**PROBLEM:** Within the entries below, the lines from the one with "Where should I" through the one with "Instruction: Click the" are to be set down exactly, both ends kept.
Start of DATA FOR REVIEW
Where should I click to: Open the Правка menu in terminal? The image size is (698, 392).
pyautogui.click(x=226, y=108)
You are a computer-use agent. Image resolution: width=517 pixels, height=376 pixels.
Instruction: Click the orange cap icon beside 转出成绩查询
End of DATA FOR REVIEW
Start of DATA FOR REVIEW
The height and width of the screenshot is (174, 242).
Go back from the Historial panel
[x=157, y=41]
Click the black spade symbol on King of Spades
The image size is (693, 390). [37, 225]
End of DATA FOR REVIEW
Start of DATA FOR REVIEW
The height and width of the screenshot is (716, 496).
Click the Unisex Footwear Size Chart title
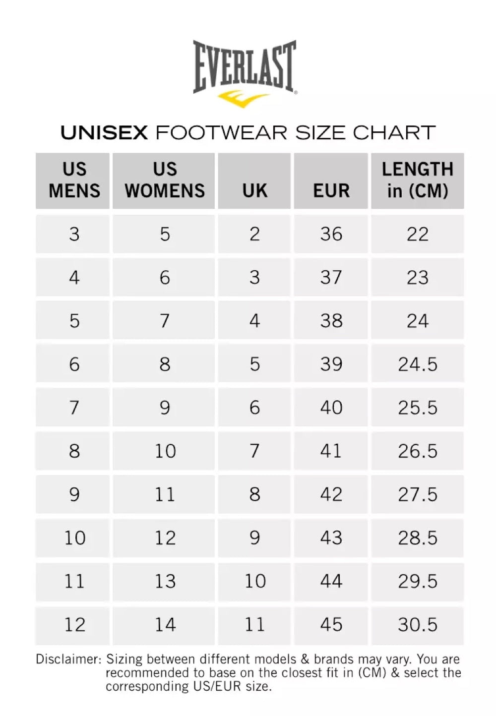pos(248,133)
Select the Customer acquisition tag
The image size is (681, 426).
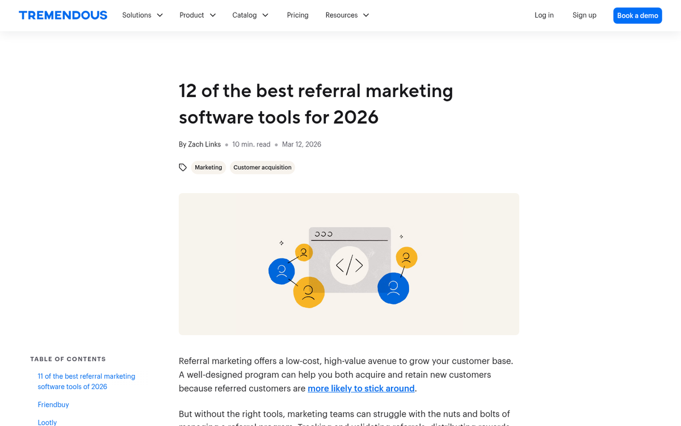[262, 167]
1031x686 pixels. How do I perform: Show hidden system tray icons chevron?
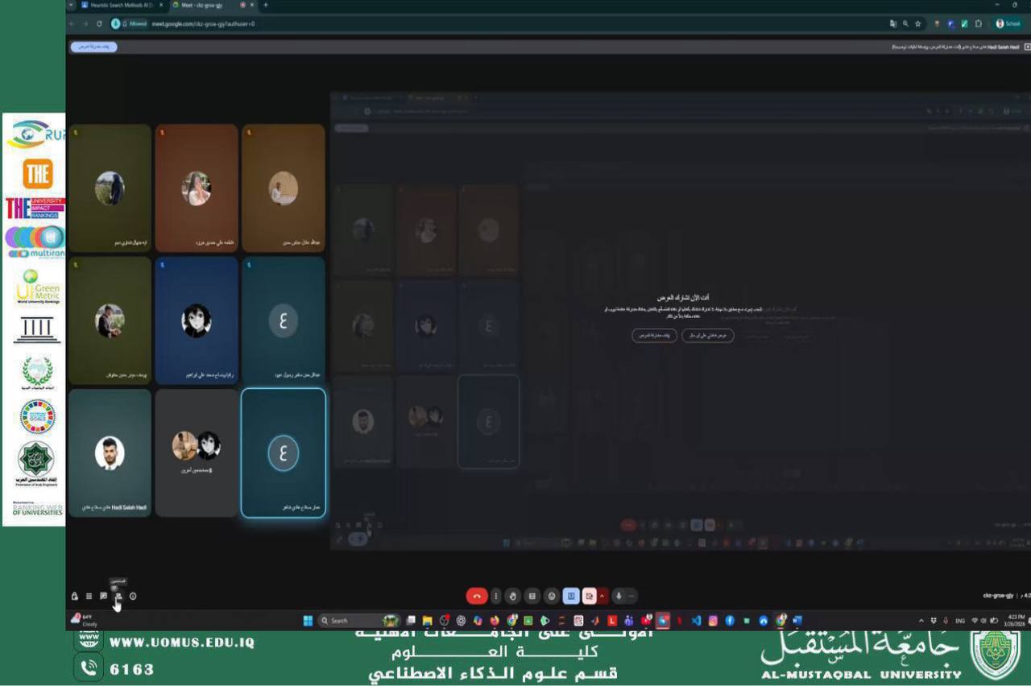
End of DATA FOR REVIEW
**OUTPUT OF THE TASK:**
Where should I click to: Open the Правка menu in terminal? The image size is (698, 392).
pyautogui.click(x=226, y=108)
You are a computer-use agent. Image resolution: width=517 pixels, height=376 pixels.
Instruction: Click the orange cap icon beside 转出成绩查询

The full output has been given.